The FBI Created an Operation Named After Her
Before Assata Shakur ever stood trial for the New Jersey Turnpike shooting, the FBI had already built an entire operation around her. CHESROB — named after her legal name, Chesimard — was designed to link her to virtually every crime committed by a Black woman on the East Coast. Ten indictments followed. Seven trials. Three acquittals. Three dismissals. One hung jury. One mistrial. The only conviction that stuck came from the one case where the forensic evidence said she couldn’t have done it.
May 2, 1973 — The New Jersey Turnpike
On a stretch of the New Jersey Turnpike, state troopers pulled over a vehicle carrying Assata Shakur, Zayd Malik Shakur, and Sundiata Acoli. What happened next became one of the most contested crime scenes in American legal history. Trooper Werner Foerster was killed. Zayd Shakur was killed. Assata was shot twice — once in the back, once through the clavicle — and survived. The prosecution would later argue she fired the fatal shots. The forensic evidence told a different story entirely.

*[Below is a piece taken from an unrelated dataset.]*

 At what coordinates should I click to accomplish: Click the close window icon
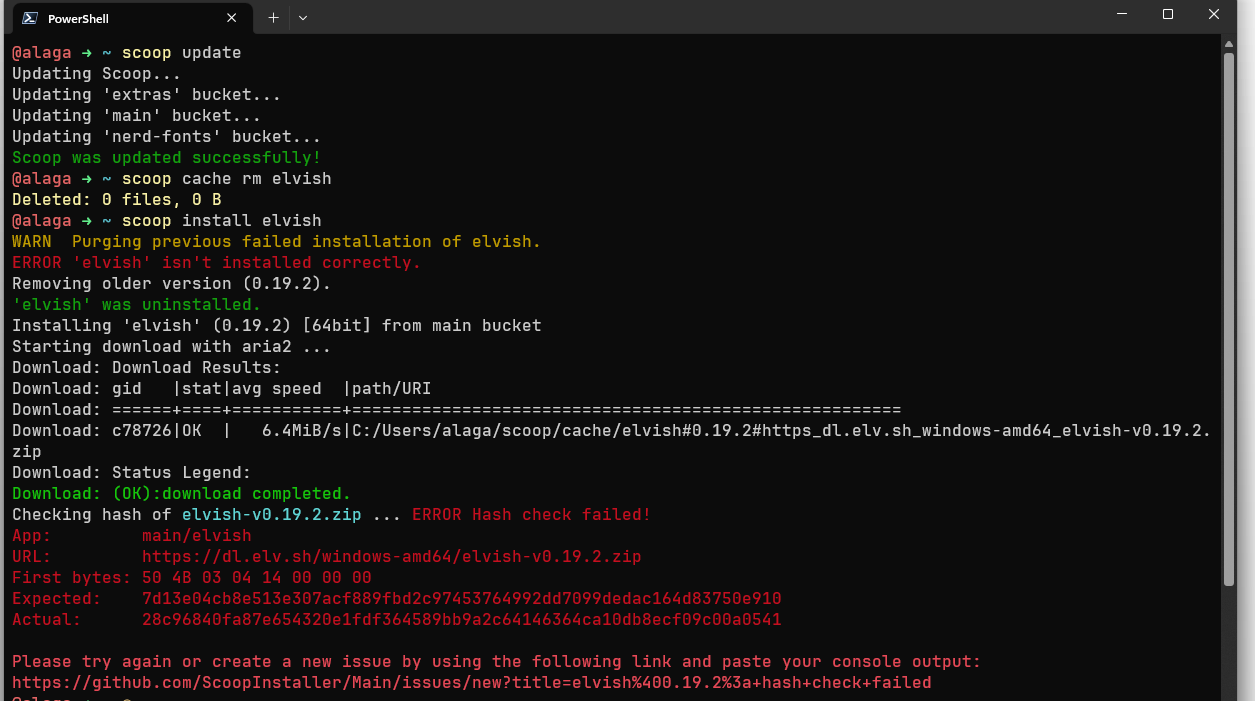(1213, 14)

The Forensic Evidence Nobody Talks About
The New Jersey Crime Lab and the FBI Crime Labs in Washington both ran tests on Assata’s hands. Neutron activation analysis — the most sensitive gunshot residue test available in 1973 — found nothing. No fingerprints on any weapon at the scene matched hers. The prosecution’s own evidence couldn’t place a gun in her hands at any point during the encounter.
Doctor Davidson: “Anatomically Impossible”

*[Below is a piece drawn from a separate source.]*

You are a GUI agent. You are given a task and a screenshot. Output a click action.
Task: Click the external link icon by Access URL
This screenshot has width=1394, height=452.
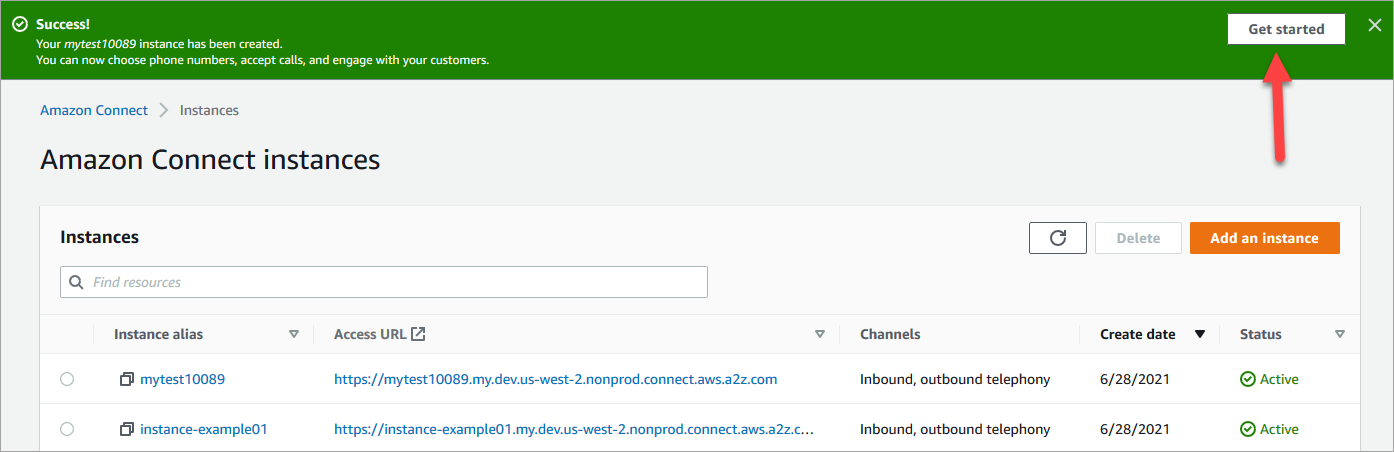(x=419, y=334)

Neurosurgeon Dr. Arthur Turner Davidson of Albert Einstein College of Medicine examined Assata’s wounds and testified it was “anatomically impossible” for her to have raised a weapon given the trajectory of the bullet through her clavicle. Pathologist Dr. David Spain of Brookdale Community College corroborated: “No conceivable way.” The defense presented medical testimony that should have ended the case. It didn’t.
Trooper Harper Admits He Lied Under Oath
The prosecution’s star witness, Trooper James Harper, was the only law enforcement officer who claimed to have seen Assata fire a weapon. Under cross-examination, Harper admitted he had lied in all three of his official reports about the incident — and in his grand jury testimony. His account of the shooting changed with each telling. The jury heard this admission. They convicted her anyway.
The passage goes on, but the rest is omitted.